EXERCISES TO COMPLETE:
1. Answer these questions about the pegasus-s3 documentation:
(a) Besides Amazon S3, which storage service is named as an example that conforms to the Amazon S3 API?
(b) What does the -v option do?
(c) What format does the -l option of ls use?
2. Translate this sentence from the pegasus-s3 documentation into Spanish: "pegasus-s3 is a client for the Amazon S3 object storage service and any other storage services that conform to the Amazon S3 API, such as Eucalyptus Walrus."
3. From the pegasus-s3 documentation, quote the passage that begins at the words "11.28.2. Options" and stops after the words "includes size, etc.".

EXCERPTED PASSAGE:
•••••

11.28. pegasus-s3
- Upload, download, delete objects in Amazon S3.
pegasus-s3 help pegasus-s3 ls [options] URL pegasus-s3 mkdir URL pegasus-s3 rm [options] URL pegasus-s3 put [options] FILE URL pegasus-s3 get [options] URL [FILE] pegasus-s3 cp [options] SRC… DEST
11.28.1. Description
pegasus-s3 is a client for the Amazon S3 object storage service and any other storage services that conform to the Amazon S3 API, such as Eucalyptus Walrus. Note that this tool is mainly used internally by pegasus-transfer and it is recommended to use Amazon’s AWS Command Line Interface.
11.28.2. Options
11.28.2.1. Global Options
- -h; –help
Show help message for subcommand and exit
- -d; –debug
Turn on debugging
- -v; –verbose
Show progress messages
- -C FILE; –conf=FILE
Path to configuration file
11.28.2.2. ls Options
- -l; –long
Use long listing format that includes size, etc.

•••••

DATA SECTION:
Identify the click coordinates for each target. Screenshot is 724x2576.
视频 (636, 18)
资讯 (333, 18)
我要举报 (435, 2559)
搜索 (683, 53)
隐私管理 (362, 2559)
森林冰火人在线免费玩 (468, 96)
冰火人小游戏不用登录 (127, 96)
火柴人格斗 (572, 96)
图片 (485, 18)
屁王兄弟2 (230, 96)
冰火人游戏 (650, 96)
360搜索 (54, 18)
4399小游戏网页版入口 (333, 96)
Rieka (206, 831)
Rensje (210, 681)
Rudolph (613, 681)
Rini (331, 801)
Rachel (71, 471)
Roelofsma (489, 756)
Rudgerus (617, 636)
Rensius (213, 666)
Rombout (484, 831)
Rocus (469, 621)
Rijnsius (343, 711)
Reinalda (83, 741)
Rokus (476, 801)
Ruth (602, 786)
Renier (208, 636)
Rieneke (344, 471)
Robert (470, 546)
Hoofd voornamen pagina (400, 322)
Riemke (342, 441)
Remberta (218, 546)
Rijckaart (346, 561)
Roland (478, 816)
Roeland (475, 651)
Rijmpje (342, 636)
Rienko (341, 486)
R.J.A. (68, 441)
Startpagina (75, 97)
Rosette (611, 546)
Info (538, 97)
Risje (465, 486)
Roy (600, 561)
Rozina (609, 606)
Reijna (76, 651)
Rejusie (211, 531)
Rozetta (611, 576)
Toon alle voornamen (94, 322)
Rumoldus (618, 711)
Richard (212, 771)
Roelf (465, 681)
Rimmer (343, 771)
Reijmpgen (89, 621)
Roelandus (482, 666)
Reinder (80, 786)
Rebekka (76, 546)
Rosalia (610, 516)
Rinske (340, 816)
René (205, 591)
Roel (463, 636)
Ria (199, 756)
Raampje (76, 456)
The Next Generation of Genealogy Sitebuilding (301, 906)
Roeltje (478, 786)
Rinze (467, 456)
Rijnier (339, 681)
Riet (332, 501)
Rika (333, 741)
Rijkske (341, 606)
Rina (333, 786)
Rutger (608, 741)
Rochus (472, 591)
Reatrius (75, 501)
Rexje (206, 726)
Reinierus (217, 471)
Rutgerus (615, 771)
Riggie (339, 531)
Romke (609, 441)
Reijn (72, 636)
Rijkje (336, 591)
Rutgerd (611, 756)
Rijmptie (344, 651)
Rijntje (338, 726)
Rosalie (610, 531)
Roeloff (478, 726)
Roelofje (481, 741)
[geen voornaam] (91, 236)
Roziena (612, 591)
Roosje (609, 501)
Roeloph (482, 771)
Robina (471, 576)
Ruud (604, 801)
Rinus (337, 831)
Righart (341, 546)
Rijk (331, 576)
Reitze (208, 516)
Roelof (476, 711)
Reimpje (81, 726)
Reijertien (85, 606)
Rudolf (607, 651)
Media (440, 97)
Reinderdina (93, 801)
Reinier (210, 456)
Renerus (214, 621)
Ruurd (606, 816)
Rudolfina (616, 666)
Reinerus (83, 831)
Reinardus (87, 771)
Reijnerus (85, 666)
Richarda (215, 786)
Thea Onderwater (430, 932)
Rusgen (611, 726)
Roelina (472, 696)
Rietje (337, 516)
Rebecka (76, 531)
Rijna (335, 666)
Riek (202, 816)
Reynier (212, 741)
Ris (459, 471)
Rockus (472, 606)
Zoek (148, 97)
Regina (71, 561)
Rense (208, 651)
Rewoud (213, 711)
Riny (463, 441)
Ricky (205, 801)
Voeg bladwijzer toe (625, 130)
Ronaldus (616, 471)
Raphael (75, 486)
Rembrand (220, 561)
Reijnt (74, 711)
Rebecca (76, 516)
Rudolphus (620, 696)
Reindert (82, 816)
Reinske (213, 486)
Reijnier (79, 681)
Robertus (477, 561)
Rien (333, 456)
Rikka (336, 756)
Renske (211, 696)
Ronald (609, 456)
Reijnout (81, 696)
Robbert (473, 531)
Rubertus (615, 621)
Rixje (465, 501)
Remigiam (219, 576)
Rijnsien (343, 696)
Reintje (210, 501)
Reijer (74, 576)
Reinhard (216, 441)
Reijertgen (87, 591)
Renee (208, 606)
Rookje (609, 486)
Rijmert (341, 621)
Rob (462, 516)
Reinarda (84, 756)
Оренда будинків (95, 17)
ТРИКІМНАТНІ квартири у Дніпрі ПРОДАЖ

•••••

FINAL RESULTS:
1.
(a) Eucalyptus Walrus
(b) It shows progress messages.
(c) A long listing format that includes size, etc.

2. pegasus-s3 es un cliente para el servicio de almacenamiento de objetos Amazon S3 y cualquier otro servicio de almacenamiento que se ajuste a la API de Amazon S3, como Eucalyptus Walrus.

3.
11.28.2. Options
11.28.2.1. Global Options
- -h; –help
Show help message for subcommand and exit
- -d; –debug
Turn on debugging
- -v; –verbose
Show progress messages
- -C FILE; –conf=FILE
Path to configuration file
11.28.2.2. ls Options
- -l; –long
Use long listing format that includes size, etc.